Pero el narco sobrevive porque se alimenta de pobres. Se nutre de poblaciones rodeadas de eriazos, de familias amontonadas en casas minúsculas, de niños que aprenden que la prosperidad se logra vendiendo papelillos o empleándose como 'soldado' del vecino con auto colorinche que le da trabajo a la mitad del barrio. ¿Qué sería de ellos sin esa salida de emergencia? ¿Dónde irían a parar? ¿Al Sename? ¿Cuál es la alternativa?
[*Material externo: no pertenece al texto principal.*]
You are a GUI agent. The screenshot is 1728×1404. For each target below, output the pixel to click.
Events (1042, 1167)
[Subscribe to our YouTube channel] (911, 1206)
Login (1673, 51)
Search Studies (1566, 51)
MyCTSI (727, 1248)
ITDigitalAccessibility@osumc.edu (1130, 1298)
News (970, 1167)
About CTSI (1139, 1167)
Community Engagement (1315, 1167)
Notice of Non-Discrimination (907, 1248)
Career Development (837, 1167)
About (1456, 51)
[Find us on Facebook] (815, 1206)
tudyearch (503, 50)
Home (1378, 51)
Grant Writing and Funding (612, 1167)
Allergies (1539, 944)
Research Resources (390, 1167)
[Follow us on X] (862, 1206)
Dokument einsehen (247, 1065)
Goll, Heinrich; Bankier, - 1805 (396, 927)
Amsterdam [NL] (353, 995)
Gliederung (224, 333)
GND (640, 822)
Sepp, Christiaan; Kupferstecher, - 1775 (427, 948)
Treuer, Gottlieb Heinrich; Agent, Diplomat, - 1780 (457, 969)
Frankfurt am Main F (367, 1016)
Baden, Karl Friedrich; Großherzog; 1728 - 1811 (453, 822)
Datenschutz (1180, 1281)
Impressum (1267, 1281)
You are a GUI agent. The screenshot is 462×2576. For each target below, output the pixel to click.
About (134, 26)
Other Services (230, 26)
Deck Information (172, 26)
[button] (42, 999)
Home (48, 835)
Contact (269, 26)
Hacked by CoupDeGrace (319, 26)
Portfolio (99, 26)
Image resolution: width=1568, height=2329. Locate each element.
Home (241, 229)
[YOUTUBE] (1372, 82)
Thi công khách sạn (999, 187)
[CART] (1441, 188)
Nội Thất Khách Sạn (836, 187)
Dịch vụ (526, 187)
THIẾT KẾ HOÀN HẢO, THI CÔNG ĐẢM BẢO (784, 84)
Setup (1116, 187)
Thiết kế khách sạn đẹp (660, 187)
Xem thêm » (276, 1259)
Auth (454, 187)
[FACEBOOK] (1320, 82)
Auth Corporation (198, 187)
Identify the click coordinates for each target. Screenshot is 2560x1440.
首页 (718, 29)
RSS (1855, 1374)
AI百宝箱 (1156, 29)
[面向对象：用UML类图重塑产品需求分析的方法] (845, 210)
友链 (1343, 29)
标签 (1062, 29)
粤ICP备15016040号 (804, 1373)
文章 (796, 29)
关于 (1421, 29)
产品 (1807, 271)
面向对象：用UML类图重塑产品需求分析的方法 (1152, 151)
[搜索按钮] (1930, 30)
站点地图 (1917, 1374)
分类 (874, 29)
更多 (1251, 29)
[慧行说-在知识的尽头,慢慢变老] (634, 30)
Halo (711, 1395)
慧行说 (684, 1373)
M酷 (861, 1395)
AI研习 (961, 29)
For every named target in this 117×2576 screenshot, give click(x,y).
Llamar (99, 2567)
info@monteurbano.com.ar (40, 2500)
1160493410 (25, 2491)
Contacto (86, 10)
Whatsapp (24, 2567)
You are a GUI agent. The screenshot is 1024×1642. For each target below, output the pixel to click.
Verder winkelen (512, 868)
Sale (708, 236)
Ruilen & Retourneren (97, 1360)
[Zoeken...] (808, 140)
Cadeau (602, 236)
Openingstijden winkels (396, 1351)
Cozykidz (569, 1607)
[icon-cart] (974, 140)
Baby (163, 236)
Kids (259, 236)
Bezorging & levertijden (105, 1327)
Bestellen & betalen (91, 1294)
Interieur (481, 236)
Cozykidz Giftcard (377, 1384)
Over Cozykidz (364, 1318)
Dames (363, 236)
El narco se alimenta de las abuelas de los niños cuyos padres fueron a dar a la cárcel y se quedaron al cuidado de una anciana que no encuentra otra manera de sobrevivir que ponerse a las órdenes del proveedor más cercano; el narco crece en el desamparo de las escuelas abandonadas a su suerte; se fortalece en zonas donde el Estado sólo aparece en la forma de un uniformado que maltrata y humilla a los vecinos. El narco come del hambre y de la rabia ajena.

Más que un trato comercial clandestino, lo que el narco instala es una relación, una especie de vasallaje que se extiende, bifurca y tuerce, atando las voluntades a una moral alternativa que da de comer y señala un futuro sembrado de zapatillas caras nuevas que llevan a una cima coronada por autos de lujo y el respeto -el temor- del barrio. Eso no desaparece con allanamientos periódicos ni operaciones rastrillo. Porque si las condiciones ambientales no cambian, el narco se regenera a la velocidad con la que se consume una raya de coca en una fiesta de barrio elegante. El narco tiene la virtud de la mercancía que ofrece: la satisfacción instantánea de una necesidad inagotable. Sobre ese ansia levanta una cultura propia. Puede, incluso, parecer amable y colarse en los pasillos del poder a cambio de cuotas pequeñas de impunidad. Entrar en municipios y retenes, trepar y servir de combustible a causas diversas, extendiendo su señorío fantasma hasta tumbar países gobernados por políticos que prometieron soluciones rápidas en forma de armas y balazos.